Given data:
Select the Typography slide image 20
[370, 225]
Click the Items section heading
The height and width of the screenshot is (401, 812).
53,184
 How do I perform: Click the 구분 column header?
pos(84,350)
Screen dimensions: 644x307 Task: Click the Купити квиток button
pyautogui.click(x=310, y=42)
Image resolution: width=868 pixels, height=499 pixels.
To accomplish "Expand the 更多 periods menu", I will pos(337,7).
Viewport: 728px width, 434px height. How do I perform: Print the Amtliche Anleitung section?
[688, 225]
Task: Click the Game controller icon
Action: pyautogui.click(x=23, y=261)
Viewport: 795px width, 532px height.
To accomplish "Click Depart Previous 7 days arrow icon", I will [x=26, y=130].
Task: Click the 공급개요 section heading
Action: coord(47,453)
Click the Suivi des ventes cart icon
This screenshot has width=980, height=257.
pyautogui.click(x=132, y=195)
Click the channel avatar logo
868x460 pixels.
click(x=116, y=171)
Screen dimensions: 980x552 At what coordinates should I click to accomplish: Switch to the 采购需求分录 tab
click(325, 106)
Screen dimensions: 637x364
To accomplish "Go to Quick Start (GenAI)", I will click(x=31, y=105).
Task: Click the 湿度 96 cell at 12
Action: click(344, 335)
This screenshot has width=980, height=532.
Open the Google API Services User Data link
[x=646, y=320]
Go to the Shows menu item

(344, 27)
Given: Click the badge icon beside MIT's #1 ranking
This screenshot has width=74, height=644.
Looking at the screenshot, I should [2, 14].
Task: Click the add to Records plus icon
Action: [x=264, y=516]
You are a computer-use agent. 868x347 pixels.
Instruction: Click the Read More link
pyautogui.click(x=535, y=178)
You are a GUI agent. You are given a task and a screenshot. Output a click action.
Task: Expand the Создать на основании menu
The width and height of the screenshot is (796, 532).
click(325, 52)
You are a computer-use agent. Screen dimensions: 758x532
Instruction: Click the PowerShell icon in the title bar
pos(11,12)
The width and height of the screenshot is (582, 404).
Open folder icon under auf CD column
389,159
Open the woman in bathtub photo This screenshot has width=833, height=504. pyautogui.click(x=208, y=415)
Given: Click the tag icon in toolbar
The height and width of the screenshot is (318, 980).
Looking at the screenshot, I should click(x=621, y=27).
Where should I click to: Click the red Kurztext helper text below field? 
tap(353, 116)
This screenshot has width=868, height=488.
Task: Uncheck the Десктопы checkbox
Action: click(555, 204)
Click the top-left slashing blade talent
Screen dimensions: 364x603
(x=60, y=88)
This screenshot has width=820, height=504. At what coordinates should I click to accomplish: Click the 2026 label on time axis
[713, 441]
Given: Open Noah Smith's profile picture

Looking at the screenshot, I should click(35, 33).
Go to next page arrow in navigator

Exercise goal: The range begins at the line containing "This screenshot has width=74, height=644." and ends at the last line of the entries; reproduce it exactly.

Task solution:
This screenshot has width=74, height=644.
Looking at the screenshot, I should [2, 14].
Task: Click the add to Records plus icon
Action: [x=264, y=516]
You are a computer-use agent. 868x347 pixels.
Instruction: Click the Read More link
pyautogui.click(x=535, y=178)
You are a GUI agent. You are given a task and a screenshot. Output a click action.
Task: Expand the Создать на основании menu
The width and height of the screenshot is (796, 532).
click(325, 52)
You are a computer-use agent. Screen dimensions: 758x532
Instruction: Click the PowerShell icon in the title bar
pos(11,12)
The width and height of the screenshot is (582, 404).
Open folder icon under auf CD column
389,159
Open the woman in bathtub photo This screenshot has width=833, height=504. pyautogui.click(x=208, y=415)
Given: Click the tag icon in toolbar
The height and width of the screenshot is (318, 980).
Looking at the screenshot, I should click(x=621, y=27).
Where should I click to: Click the red Kurztext helper text below field? 
tap(353, 116)
This screenshot has width=868, height=488.
Task: Uncheck the Десктопы checkbox
Action: click(555, 204)
Click the top-left slashing blade talent
Screen dimensions: 364x603
(x=60, y=88)
This screenshot has width=820, height=504. At what coordinates should I click to accomplish: Click the 2026 label on time axis
[713, 441]
Given: Open Noah Smith's profile picture

Looking at the screenshot, I should click(35, 33).
Go to next page arrow in navigator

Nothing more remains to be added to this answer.